Microsoft has published a preliminary report into an incident on 30 August that finds insufficient data centre staffing levels contributed to an outage that saw Azure, Microsoft 365 and Power Platform services in Sydney go offline for up to 46 hours.
The event was triggered by a utility power sag after an electric storm in the Australia East region, which tripped a subset of the cooling units offline in one datacenter.
While working to restore cooling, temperatures in the datacenter increased, Microsoft says that it powered down two data halls in an attempt to avoid damage to hardware, resulting in a loss of service for that zone.

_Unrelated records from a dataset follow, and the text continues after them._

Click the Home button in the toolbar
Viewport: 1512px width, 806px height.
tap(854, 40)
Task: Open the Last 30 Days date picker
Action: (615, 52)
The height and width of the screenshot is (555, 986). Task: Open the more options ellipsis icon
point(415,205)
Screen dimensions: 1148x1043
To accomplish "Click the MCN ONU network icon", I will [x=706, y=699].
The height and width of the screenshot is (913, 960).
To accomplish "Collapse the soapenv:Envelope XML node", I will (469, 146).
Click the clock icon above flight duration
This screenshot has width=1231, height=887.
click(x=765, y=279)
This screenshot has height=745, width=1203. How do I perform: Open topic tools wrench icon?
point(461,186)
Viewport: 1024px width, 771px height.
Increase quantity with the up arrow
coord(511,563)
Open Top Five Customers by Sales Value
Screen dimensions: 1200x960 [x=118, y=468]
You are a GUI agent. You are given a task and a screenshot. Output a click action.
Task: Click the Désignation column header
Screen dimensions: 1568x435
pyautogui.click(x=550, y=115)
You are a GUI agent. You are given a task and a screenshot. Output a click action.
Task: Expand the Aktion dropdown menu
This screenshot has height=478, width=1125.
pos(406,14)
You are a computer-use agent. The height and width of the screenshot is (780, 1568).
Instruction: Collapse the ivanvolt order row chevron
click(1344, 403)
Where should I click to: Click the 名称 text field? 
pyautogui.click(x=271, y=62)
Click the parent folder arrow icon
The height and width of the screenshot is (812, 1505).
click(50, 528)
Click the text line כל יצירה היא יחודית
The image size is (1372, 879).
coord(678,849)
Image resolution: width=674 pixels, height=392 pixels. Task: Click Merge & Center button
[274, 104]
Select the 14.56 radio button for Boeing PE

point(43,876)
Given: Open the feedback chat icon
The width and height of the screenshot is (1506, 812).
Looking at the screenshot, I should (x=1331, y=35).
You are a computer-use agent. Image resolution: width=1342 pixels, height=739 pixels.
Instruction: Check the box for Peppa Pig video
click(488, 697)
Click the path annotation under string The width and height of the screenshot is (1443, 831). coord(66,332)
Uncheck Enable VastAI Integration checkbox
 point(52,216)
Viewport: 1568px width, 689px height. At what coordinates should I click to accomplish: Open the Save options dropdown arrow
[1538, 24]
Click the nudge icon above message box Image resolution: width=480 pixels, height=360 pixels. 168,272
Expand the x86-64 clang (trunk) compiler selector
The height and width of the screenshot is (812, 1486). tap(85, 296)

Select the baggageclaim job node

The cooling capacity for the two affected data halls consisted of seven chillers, with five chillers in operation and two chillers in standby. All five chillers faulted and could not be restarted manually as the chilled water loop temperature had exceeded the threshold. Only one of standby chillers could be started, and Microsoft was forced to reduce thermal loads by shutting down servers.
Microsoft finds that there were several factors that contributed to delays in bringing storage infrastructure back to full functionality including (but not limited to):
- Due to the size of the datacenter campus, the staffing of the team at night was insufficient to restart the chillers in a timely manner. Microsoft says it has temporarily increased the team size from three to seven, until the underlying issues are better understood and appropriate mitigations can be put in place.
- The EOP for restarting chillers is slow to execute for an event with such a significant blast radius. Microsoft is exploring ways to improve existing automation to be more resilient to various voltage sag event types.
- Moving forward, Microsoft says that it is evaluating ways to ensure that the load profiles of the various chiller subsets can be prioritized so that chiller restarts will be performed for the highest load profiles first.
The full assessment of the outage is due within 14 days of the incident.